Among such defenses is exoneration of liability where the principal obligation is altered in any respect or where the remedies of the creditor against the principal are impaired or suspended in any way. (Civ. Code, § 2819; Lasky v. Bew (1913) 22 Cal.App. 393 [134 P. 358]; see Ralston-Purina Co. v. Carter (1962) 210 Cal.App.2d 372, 378 [26 Cal.Rptr. 690].)

In the instant case, the plaintiff altered the contract without defendant’s consent by agreeing with Floyd McLucas that he may make payments of $10 per week, thereby lengthening the term of the contract. The court in Wise v. Clapper (1968) 257 Cal.App.2d 770, 774 [65 Cal.Rptr. 231] held that such extension constitutes a material alteration of the original obligation, discharging the surety, and that under such circumstances, injury to the surety is presumed.

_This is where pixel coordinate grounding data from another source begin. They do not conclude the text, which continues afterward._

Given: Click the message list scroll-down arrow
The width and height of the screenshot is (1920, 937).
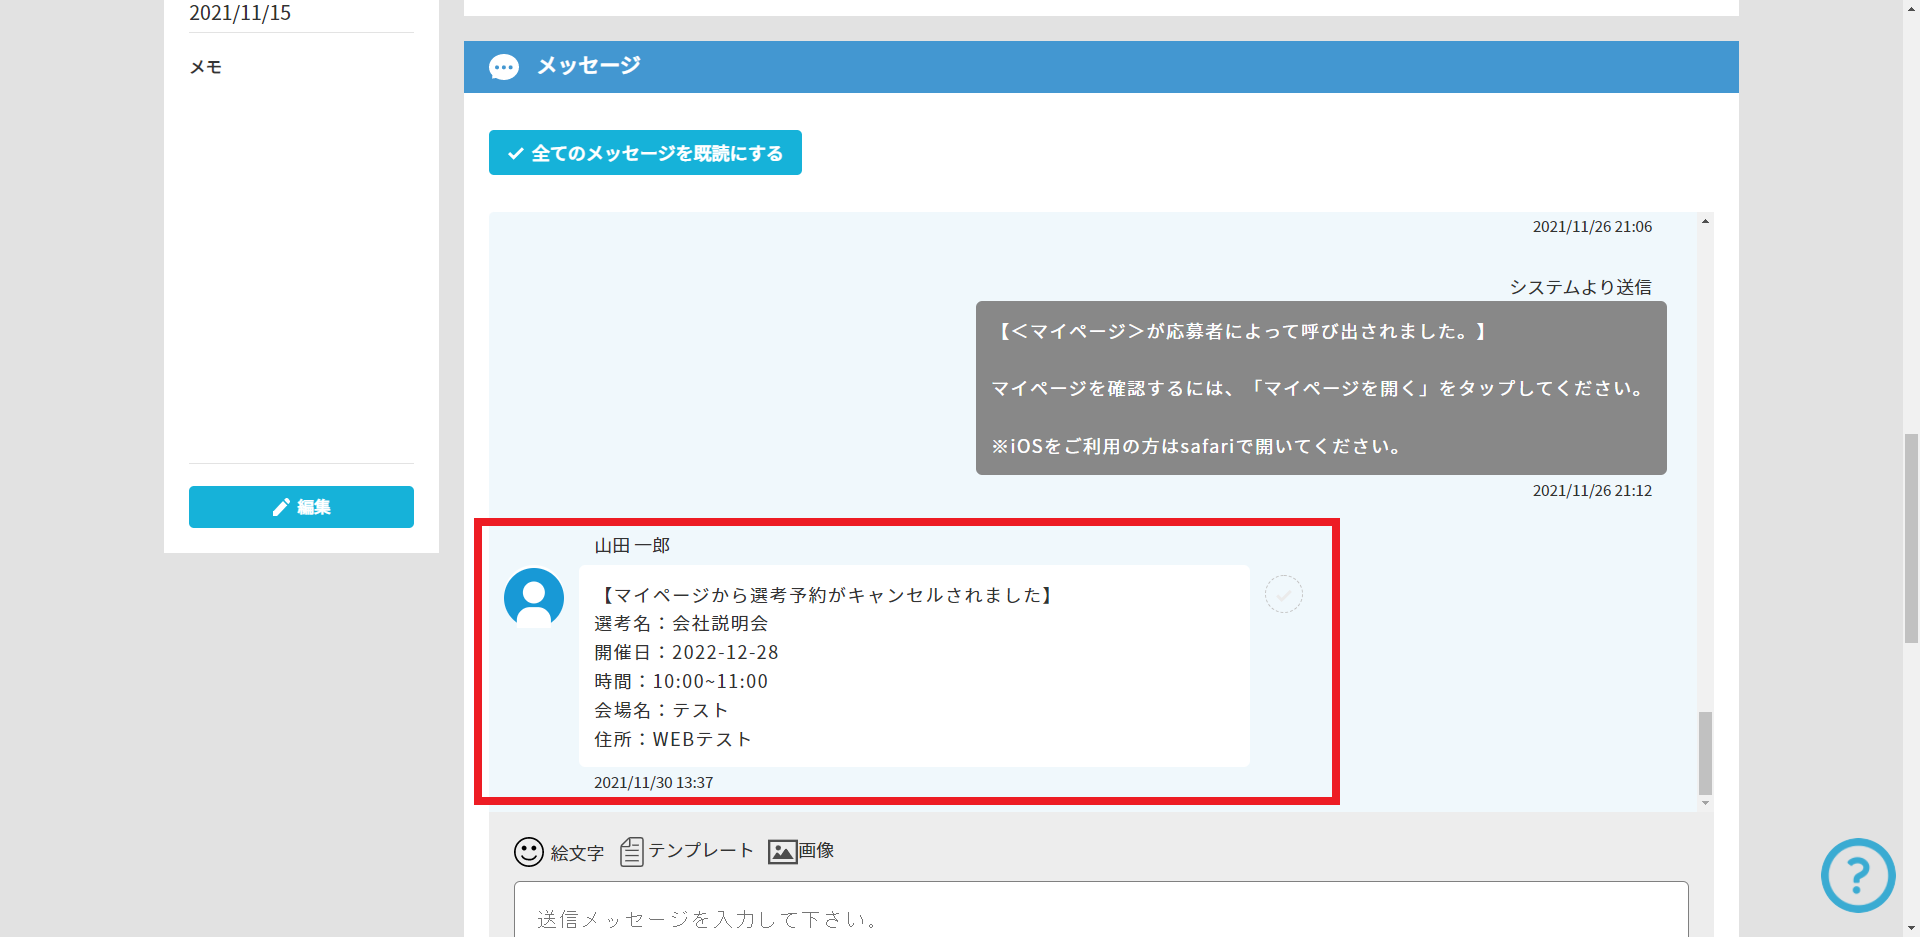Looking at the screenshot, I should 1705,802.
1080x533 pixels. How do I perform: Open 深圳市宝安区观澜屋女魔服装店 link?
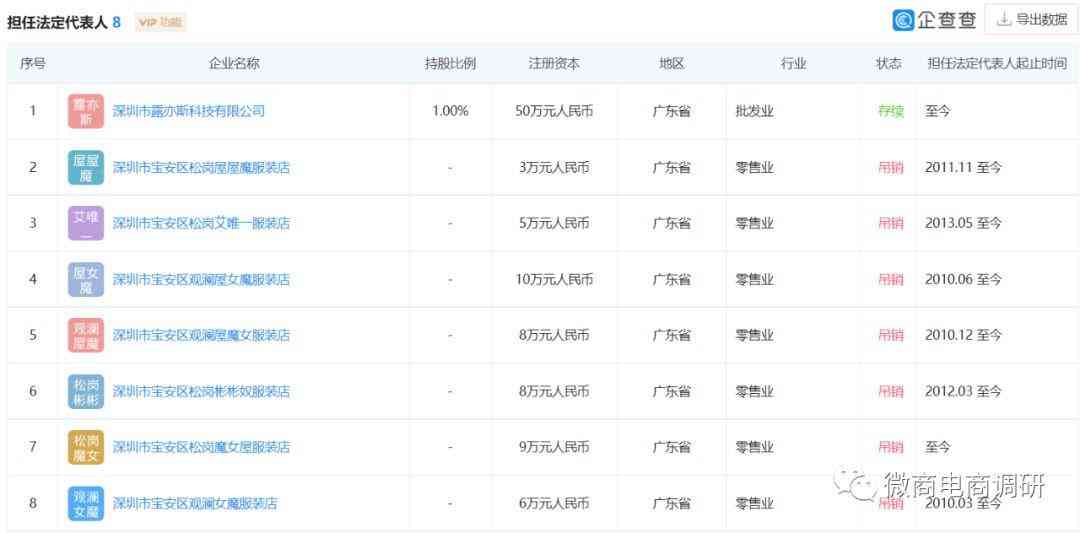[201, 279]
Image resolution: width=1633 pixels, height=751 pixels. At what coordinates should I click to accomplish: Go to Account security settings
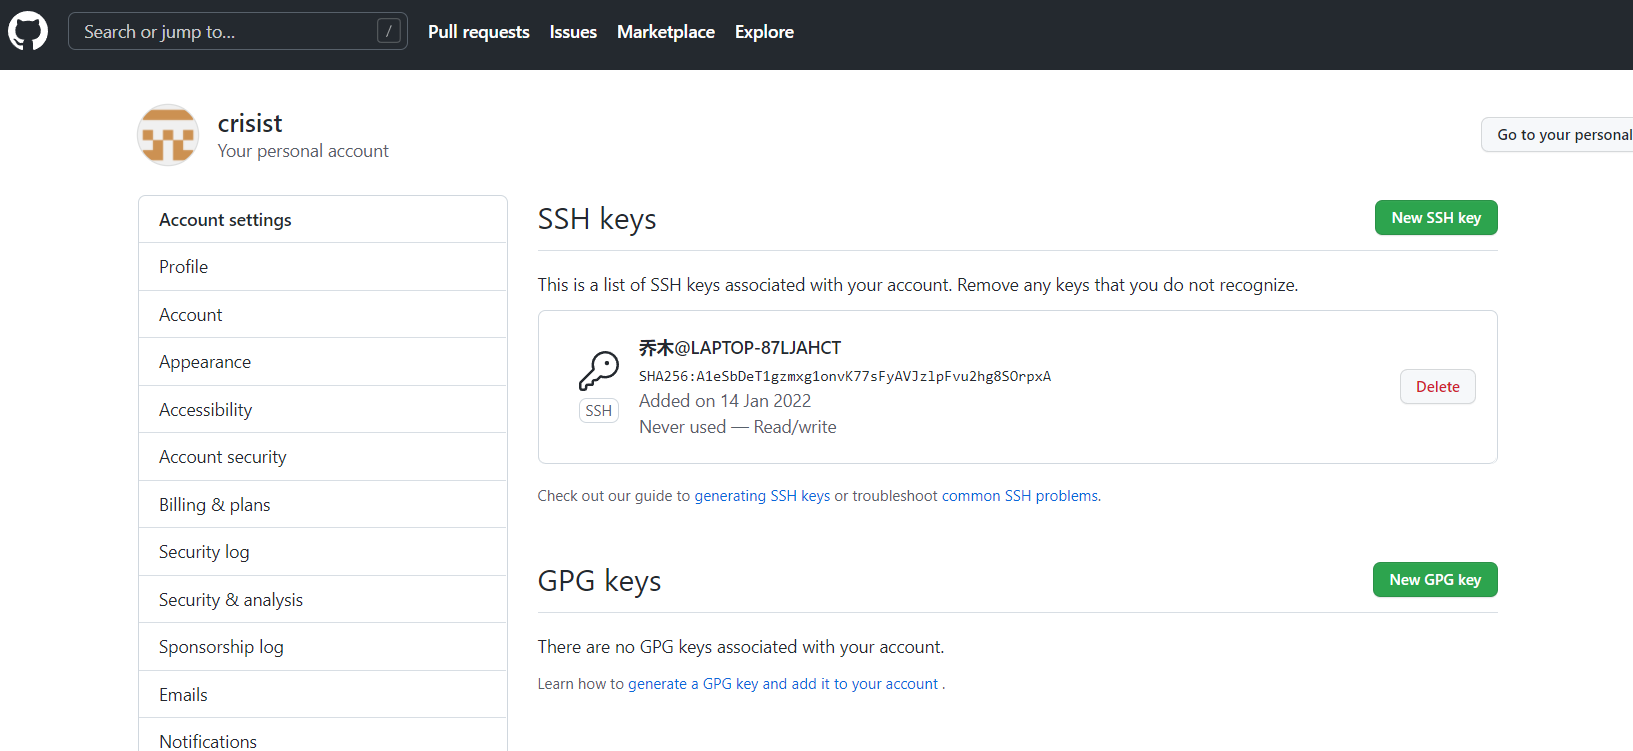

The plaintiff made one other alteration of the original contract by releasing his security interest in the furniture without the defendant’s consent. He did this in his complaint. Section 2849 of the Civil Code provides that the surety is entitled to the benefit of every security for the performance of the principal obligation “whether the surety was aware of the security or not.” Under the surety law, one who indemnifies the creditor is entitled to pursue his remedies against the property which served as security. (Massachusetts Bonding etc. Co. v. Osborne (1965) 233 Cal.App.2d 648 [43 Cal.Rptr. 761].) By releasing the security, the plaintiff has also released the surety.

Judgment is reversed. Appellant to recover costs on appeal.

Alarcon, J., concurred.

The complaint names all four signators but was apparently served only on Mrs.. Catherine McLucas, hereinafter referred to as “the defendant.”






Concurrence Opinion

HOLMES, P. J.

I concur in the judgment of reversal because it is clear, both from the face of the contract and the extrinsic evidence received without objection that defendant’s relation to the transaction was that of surety, and plaintiff’s conduct effected her exoneration.